That's a subtle dig at Abu Dhabi's brash neighbor to the north. On the surface, what's happening in Abu Dhabi mirrors Dubai. But what's driving growth here is different. Dubai is a story of survival - how one small city running out of oil saved itself with a mixture of tourism, commercialism, and pizzazz. Abu Dhabi doesn't need to do anything. It has the oil reserves and the financial cushion to sit back and watch the Dubai experiment. But the leaders of a new generation want more. And they want it on their terms, with all the splendor and none of the crassness that has afflicted Dubai.
"They know they also have to diversify their economy away from just oil," says Christopher Davidson, a political science professor at Durham University in Britain, who has written a book on the UAE. "But there's also a bit of rivalry. Abu Dhabi is peeved that Dubai is internationally recognized and it isn't."
Khaldoon's cellphone rings. "Hello, boss," he says, then whispers, "When the crown prince is on the phone, you answer." The 46-year-old crown prince, Mohammed bin Zayed al Nahyan, has been calling a lot lately. With three dozen construction projects planned in Abu Dhabi, plus infrastructure investments in Algeria, Pakistan, and other countries, there's plenty to talk about. "He's like a CEO running a major corporation," Khaldoon says. "He wants results, and he wants them now."

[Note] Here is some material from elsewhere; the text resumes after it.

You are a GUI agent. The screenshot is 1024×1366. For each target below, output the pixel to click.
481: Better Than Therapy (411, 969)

The city of Abu Dhabi sits at the tip of a T-shaped island jutting into the Persian Gulf. Wide tree-lined boulevards run through clusters of utilitarian concrete-slab high-rises and modern mirrored towers. An elegant corniche stretches the length of the city along the coast. There are finely manicured roundabouts, abundant fountains, and more trees than anywhere else on the Gulf. But it's oddly quiet - there's little traffic, few pedestrians, and no nightlife to speak of.
That's all about to change. From a helicopter you can see sandy islands covered with dump trucks and crisscrossed with empty highways sitting offshore like blank canvases. It's a stark contrast to what lies just 15 minutes up the coast by air: a landscape of cranes, yacht harbors, man-made islands in exotic formations, and what will soon be the tallest building in the world. There's nothing subtle about Dubai. Its crowded, smoggy skyline is part Miami, part Las Vegas, and all new. There's scarcely a plot of open space or an uncongested highway.

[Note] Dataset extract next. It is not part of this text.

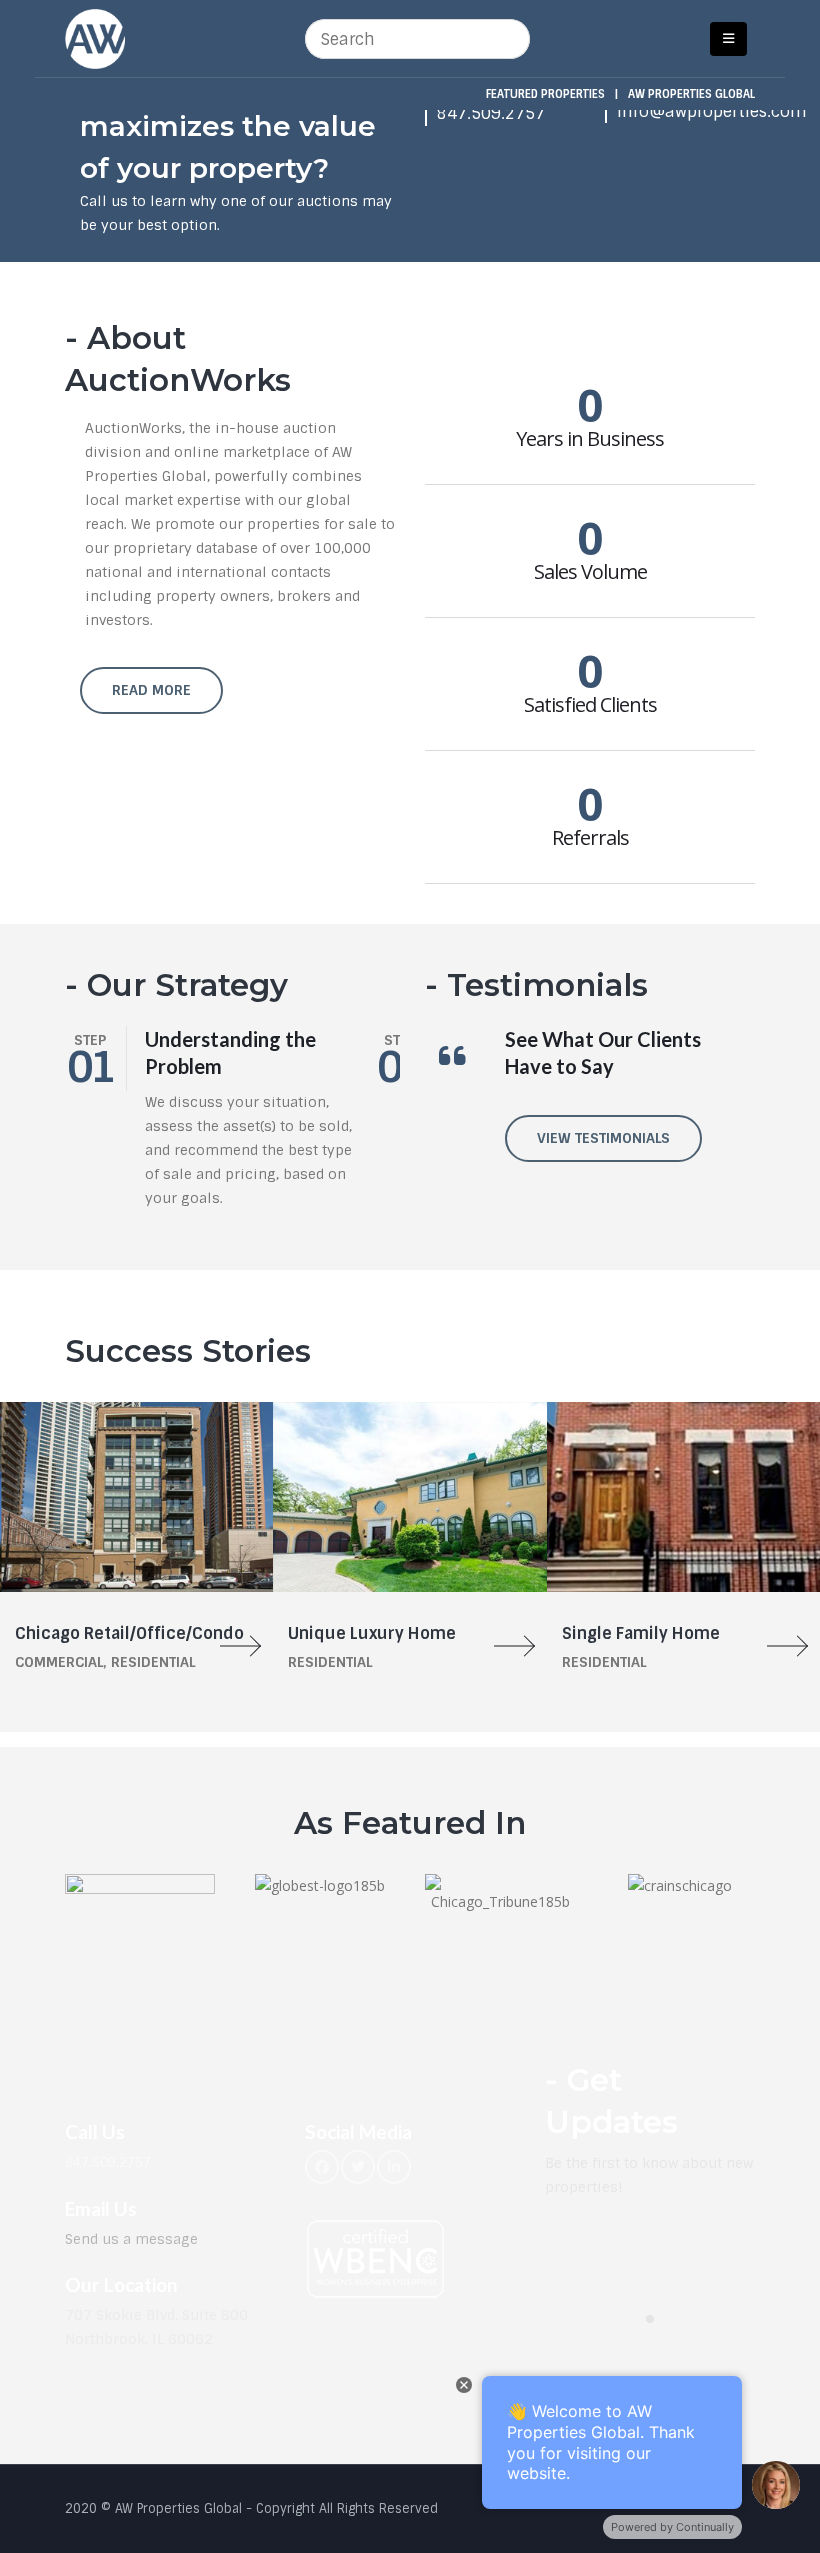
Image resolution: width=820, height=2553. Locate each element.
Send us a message (131, 2239)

As much as Khaldoon and others say they don't like to make comparisons, it's impossible to avoid them. Abu Dhabi and Dubai operate like family businesses. While the Maktoum family of Dubai and the Nahyan family of Abu Dhabi are cousins, they were born in very different neighborhoods. The population of Dubai, an emirate the size of Rhode Island, was concentrated in a small merchant community that capitalized on the town's sheltered and navigable creek. Abu Dhabi, roughly the size of West Virginia, was much poorer. Bedouin tribesmen roamed the desert; pearl divers lived in huts where the city is today.
Then, in 1958, British explorers discovered what would turn out to be the world's fifth-largest crude reserve, 90 percent of which was under Abu Dhabi. That discovery - and the wealth that came with it - made the Nahyans the dominant family in the region when the British pulled out in 1971. Sheikh Zayed bin Sultan al Nahyan, the ruler of Abu Dhabi, became President of the newly independent UAE, while Sheikh Rashid bin Saeed al Maktoum of Dubai became Prime Minister.
Zayed set out to carve a modern country in the sand. When the oil started flowing, the city of Abu Dhabi had just 46,000 people, four doctors, and five schools. Rich people had mud houses; poorer families built with reeds. "As students, we were provided with books, transportation, and a small salary," remembers Mohammed Ahmed al Bowardi, a longtime government advisor. "Sheikh Zayed, our country's George Washington, realized that the people needed an incentive to come to school. So that 100 dirham [about $27] meant a lot to us."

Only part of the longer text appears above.